WHAT IS REQUIRED: The answer should consist of each line from the data below that includes "admin".

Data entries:

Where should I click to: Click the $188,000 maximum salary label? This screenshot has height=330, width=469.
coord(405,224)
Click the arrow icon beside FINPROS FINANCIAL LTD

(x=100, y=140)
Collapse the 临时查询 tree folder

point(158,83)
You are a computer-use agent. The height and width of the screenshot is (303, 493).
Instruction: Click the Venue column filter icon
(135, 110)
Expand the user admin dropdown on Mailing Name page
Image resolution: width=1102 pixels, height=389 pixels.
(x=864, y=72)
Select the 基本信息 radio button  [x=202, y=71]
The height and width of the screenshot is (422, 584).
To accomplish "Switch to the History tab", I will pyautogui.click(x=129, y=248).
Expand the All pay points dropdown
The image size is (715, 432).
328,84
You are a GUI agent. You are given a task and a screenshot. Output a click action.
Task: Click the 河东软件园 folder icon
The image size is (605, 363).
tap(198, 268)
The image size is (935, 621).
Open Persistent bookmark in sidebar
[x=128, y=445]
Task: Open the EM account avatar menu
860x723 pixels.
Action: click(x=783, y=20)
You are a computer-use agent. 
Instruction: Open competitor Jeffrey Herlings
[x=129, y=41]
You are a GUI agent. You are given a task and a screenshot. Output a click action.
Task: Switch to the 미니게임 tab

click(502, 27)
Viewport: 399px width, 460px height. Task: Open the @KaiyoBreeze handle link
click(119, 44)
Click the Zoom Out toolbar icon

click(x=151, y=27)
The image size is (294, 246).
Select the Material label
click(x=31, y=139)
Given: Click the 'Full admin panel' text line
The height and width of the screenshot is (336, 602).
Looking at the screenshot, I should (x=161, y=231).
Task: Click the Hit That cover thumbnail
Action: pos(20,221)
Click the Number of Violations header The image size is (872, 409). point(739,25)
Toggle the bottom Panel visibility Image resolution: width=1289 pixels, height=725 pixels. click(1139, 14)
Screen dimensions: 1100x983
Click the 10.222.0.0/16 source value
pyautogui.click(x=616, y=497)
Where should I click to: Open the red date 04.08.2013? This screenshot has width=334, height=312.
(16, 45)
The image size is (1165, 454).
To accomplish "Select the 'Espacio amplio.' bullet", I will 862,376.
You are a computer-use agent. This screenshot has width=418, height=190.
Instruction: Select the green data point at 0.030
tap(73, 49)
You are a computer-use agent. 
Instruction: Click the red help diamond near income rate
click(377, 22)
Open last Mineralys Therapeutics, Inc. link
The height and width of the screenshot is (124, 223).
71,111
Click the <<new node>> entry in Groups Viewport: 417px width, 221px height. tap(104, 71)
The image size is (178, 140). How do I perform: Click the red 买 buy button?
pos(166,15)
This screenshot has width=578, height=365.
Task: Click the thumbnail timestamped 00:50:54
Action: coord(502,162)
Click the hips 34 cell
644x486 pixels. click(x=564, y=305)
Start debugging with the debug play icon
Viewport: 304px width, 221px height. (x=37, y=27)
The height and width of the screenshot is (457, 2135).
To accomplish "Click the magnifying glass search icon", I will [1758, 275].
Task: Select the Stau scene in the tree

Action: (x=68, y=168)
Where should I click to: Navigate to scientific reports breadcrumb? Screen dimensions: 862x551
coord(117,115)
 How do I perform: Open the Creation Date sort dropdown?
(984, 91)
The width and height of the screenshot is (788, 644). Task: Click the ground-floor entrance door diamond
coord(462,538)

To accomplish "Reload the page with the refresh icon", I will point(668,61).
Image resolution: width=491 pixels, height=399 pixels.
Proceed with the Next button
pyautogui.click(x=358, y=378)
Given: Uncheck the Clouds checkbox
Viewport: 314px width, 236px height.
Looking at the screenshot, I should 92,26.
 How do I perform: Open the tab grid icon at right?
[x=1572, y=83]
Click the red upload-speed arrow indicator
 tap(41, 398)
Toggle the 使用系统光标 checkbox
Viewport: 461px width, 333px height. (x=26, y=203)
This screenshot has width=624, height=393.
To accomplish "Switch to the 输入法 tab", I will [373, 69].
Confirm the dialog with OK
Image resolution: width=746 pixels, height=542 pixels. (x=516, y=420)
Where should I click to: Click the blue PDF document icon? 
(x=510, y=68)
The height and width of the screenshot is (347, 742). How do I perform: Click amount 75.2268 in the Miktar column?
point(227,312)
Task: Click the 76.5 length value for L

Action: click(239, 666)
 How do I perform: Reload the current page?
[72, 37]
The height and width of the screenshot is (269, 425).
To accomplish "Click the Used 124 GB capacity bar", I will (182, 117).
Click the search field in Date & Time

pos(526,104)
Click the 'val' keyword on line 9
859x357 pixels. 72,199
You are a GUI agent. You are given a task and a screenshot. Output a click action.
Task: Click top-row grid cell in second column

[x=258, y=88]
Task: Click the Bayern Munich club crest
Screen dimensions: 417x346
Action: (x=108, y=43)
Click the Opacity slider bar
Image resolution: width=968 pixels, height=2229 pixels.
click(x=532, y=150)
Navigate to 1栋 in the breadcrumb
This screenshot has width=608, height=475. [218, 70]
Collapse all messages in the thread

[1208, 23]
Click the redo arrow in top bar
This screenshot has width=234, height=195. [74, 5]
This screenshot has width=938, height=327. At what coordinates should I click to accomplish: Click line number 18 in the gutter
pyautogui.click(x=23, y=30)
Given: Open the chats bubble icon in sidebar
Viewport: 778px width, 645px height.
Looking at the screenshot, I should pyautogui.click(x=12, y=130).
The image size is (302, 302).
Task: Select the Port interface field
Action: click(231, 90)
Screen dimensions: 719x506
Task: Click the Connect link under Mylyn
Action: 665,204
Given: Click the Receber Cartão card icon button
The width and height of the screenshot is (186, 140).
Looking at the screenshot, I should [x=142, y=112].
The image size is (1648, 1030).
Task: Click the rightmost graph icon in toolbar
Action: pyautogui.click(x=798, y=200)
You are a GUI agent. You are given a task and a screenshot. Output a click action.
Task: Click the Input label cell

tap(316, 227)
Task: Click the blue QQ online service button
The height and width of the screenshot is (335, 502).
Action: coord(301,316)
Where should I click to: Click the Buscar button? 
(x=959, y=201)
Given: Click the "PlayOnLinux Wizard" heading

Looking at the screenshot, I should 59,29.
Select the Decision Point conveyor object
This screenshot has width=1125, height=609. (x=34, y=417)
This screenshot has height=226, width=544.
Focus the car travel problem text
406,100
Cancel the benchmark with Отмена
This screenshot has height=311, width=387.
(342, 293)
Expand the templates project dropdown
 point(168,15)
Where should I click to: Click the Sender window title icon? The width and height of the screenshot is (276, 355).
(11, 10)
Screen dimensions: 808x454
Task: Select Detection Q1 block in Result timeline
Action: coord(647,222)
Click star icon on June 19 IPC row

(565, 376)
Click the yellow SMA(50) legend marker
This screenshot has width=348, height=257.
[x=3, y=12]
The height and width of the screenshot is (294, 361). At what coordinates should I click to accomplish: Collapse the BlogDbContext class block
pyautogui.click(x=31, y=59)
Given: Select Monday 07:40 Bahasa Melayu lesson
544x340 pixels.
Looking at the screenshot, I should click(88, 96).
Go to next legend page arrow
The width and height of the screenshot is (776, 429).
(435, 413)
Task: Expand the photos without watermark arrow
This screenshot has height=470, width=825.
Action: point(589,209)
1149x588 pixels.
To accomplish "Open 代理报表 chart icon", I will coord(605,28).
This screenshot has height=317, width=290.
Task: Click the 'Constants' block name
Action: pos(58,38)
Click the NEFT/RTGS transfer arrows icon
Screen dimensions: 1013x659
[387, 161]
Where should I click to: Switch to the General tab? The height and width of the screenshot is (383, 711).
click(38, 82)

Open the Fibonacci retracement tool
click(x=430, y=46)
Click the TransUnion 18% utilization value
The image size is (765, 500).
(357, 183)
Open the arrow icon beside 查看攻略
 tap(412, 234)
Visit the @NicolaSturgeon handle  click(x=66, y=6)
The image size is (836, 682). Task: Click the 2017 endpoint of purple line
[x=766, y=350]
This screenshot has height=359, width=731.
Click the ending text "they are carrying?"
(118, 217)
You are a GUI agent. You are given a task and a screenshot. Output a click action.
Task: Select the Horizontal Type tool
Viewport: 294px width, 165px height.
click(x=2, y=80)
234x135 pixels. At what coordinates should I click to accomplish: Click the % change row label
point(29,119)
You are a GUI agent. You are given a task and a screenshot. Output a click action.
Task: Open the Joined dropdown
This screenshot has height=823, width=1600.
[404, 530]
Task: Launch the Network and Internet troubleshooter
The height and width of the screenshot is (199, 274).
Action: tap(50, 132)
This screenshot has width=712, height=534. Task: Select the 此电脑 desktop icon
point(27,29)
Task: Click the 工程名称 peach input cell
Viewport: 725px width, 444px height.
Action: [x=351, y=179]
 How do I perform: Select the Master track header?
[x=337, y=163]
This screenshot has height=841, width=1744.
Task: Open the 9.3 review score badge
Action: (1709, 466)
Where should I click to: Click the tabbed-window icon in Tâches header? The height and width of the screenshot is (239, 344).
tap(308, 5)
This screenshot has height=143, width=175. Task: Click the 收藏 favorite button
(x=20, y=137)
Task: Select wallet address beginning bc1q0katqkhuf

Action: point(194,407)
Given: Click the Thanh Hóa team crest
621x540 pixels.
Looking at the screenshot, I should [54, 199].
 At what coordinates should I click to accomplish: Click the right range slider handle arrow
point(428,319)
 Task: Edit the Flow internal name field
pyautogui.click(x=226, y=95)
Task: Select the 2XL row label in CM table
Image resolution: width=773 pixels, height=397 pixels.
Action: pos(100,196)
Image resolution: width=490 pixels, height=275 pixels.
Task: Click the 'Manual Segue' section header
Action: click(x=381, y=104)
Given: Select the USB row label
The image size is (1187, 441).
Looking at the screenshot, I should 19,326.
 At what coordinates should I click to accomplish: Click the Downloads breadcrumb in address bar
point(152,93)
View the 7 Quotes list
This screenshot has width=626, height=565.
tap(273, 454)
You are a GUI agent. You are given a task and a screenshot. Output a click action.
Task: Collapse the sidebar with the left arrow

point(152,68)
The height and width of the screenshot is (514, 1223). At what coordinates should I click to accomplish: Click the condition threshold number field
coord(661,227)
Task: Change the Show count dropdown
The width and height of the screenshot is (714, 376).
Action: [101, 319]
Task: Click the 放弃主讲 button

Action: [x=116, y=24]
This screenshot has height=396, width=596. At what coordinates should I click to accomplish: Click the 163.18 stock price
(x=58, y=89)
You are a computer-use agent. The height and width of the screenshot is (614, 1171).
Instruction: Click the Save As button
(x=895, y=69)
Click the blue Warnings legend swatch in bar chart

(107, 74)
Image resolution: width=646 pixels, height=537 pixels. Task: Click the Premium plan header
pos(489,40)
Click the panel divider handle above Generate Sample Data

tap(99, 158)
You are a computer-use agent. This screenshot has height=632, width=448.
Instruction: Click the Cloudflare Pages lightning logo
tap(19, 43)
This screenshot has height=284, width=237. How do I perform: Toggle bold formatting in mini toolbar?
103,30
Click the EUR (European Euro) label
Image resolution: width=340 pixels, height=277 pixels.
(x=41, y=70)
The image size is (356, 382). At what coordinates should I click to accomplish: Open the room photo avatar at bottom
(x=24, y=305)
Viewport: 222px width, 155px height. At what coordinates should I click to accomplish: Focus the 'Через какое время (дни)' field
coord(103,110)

RESPONSE:
Expand the user admin dropdown on Mailing Name page
Given: Click the 'Full admin panel' text line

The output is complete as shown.